Another important concept in currency trading is the twin phenomenon of margin and leverage. This is a concept that carries a high degree of risk, but since forex prices move very slowly (in terms of the actual change in value), the vast majority of traders leverage their accounts when engaging in short-term trading.
When you open a forex account, the broker will request that you deposit a small sum, known as margin, as insurance against the losses that your account may suffer. With this small sum, you’re able to control a much larger amount, enabling greater gains, but also greater losses than you would be able to achieve with your deposit. It’s easier to understand margin and leverage in the context of a borrowing process. The lots that you can trade are borrowed from your broker, who requires a margin deposit as an insurance against losses. The ratio between the funds borrowed by you, and the margin that you deposit as insurance is called leverage.
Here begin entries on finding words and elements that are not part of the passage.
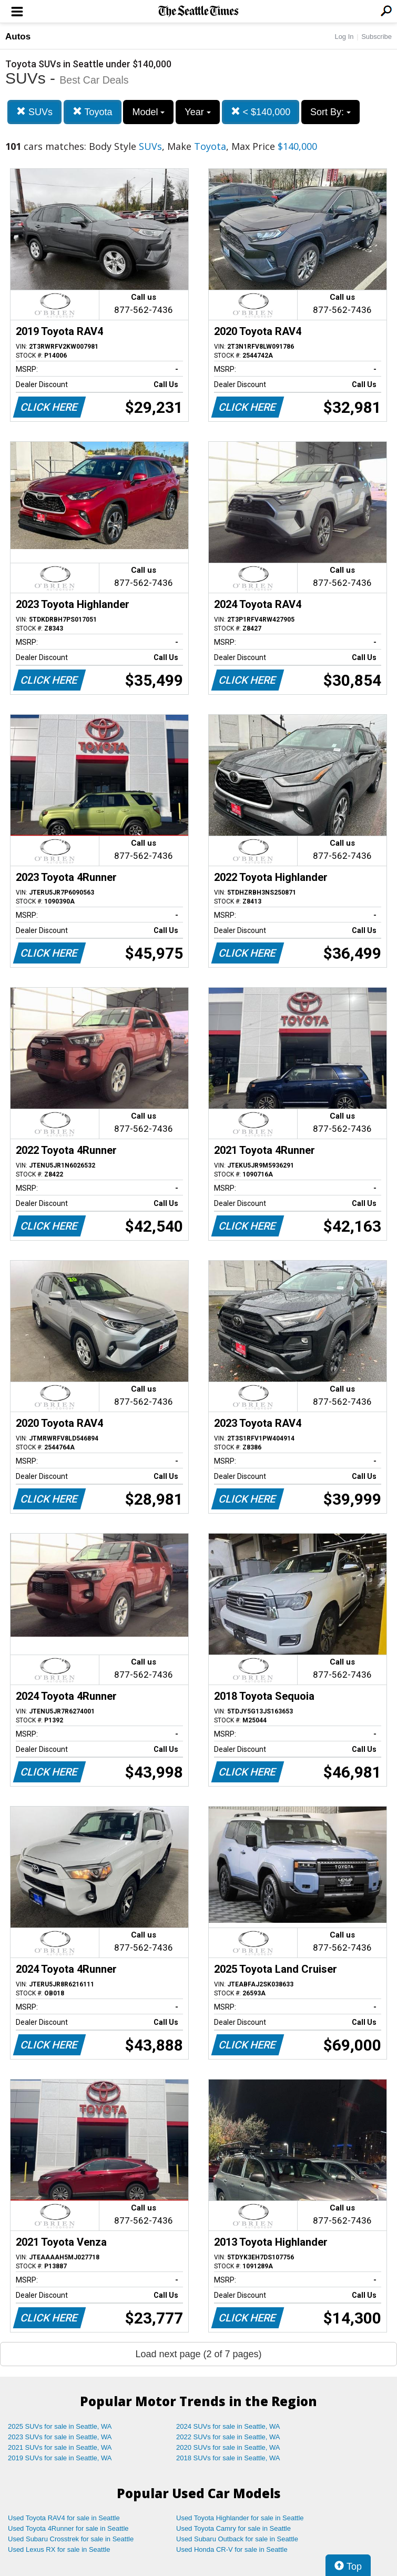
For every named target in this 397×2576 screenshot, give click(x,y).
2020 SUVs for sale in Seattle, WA (228, 2447)
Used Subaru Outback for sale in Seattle (237, 2539)
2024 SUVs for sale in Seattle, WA (228, 2426)
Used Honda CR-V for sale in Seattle (232, 2549)
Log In (343, 36)
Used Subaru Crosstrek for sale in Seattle (71, 2539)
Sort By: (330, 112)
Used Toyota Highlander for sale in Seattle (240, 2518)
Thus, if you set a leverage ratio of 100:1, enabling the trade of 1,000,000 USD with just 10,000 USD in deposit, but eventually trade just 100,000, the actual leverage that you would be using is 10:1. Note that leverage over 50:1 for majors and 20:1 for minors is not available to traders in the U.S.
In order to understand how to manage your account you must gain a good understanding of leverage. Failure to pay proper attention to leverage and margin may result in a margin call and the broker may liquidate your position in order to ensure that your losses do not reach a level where your margin deposit is insufficient to cover them. Increasing leverage = increases risk.